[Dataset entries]

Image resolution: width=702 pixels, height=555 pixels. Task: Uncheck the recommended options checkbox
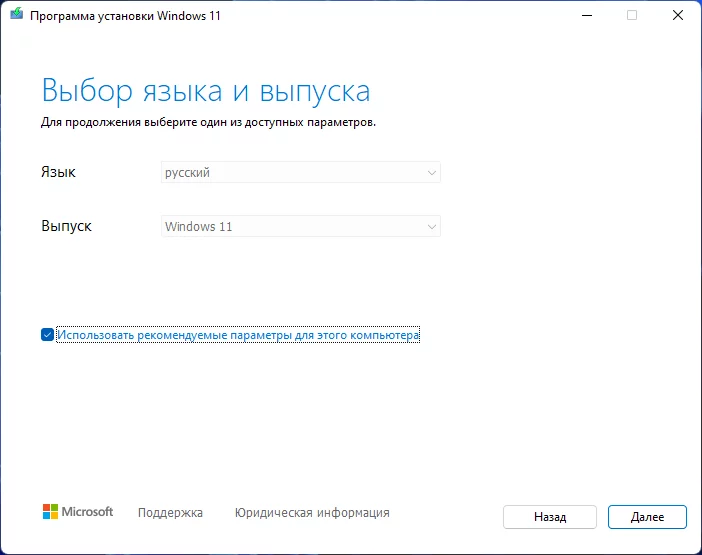[47, 335]
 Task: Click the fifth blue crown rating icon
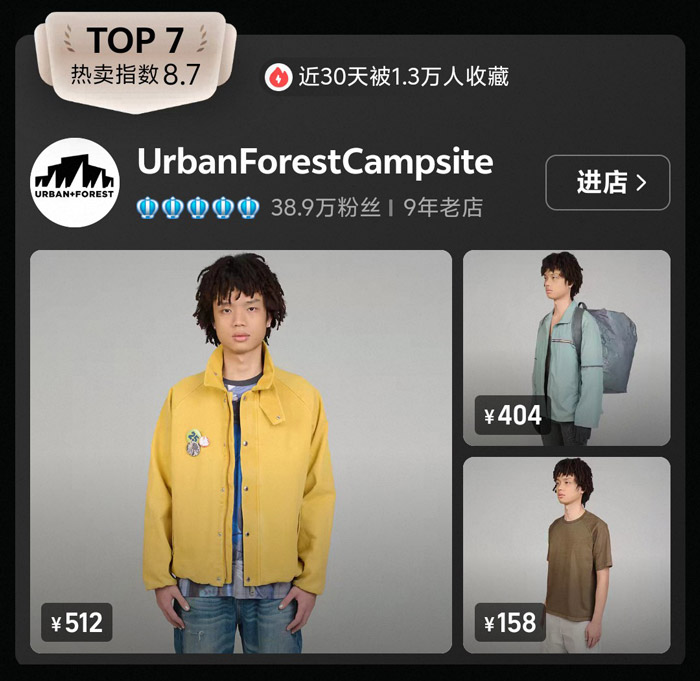click(x=248, y=208)
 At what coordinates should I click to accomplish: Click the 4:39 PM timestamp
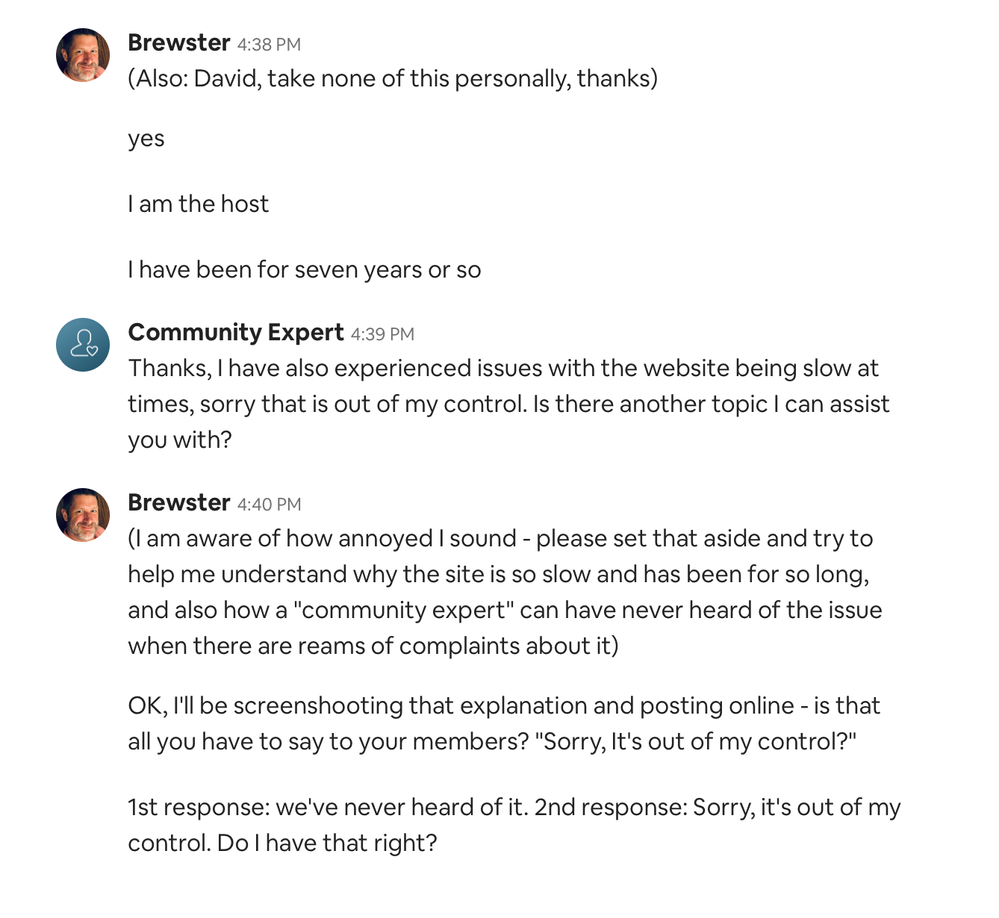pos(382,334)
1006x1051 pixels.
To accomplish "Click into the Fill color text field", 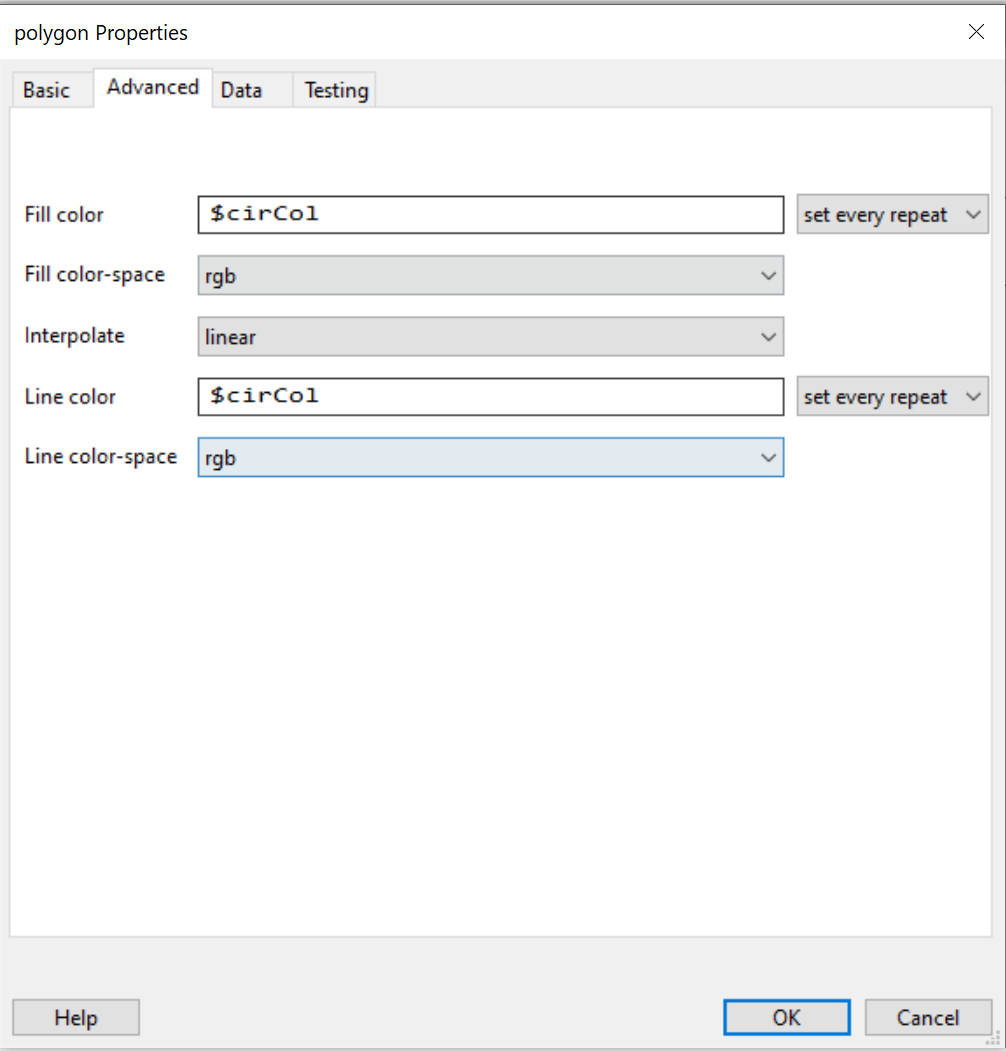I will [x=490, y=214].
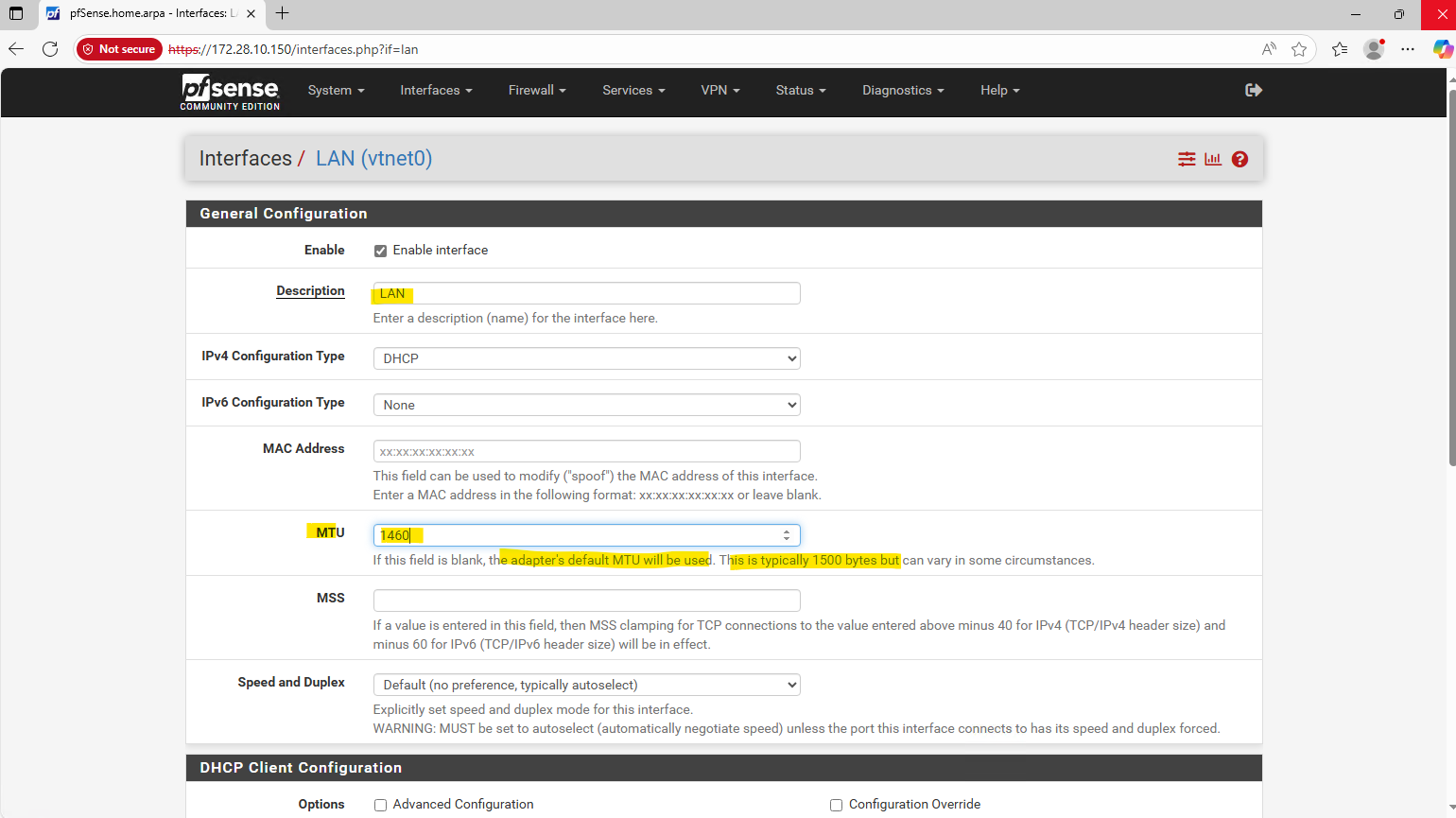Expand the IPv6 Configuration Type dropdown
This screenshot has height=818, width=1456.
[586, 405]
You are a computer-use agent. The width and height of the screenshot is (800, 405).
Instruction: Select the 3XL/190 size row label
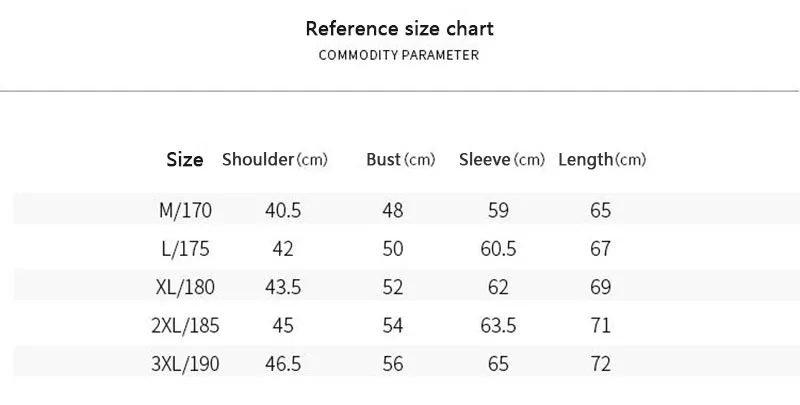pos(185,364)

- _Required action_: The lines wanted run from the one with "You are a computer-use" through the final line of the data; repeat them word for word and skip every picture.

- _Result_:
You are a computer-use agent. The width and height of the screenshot is (800, 405).
Instruction: Select the 3XL/190 size row label
pos(185,364)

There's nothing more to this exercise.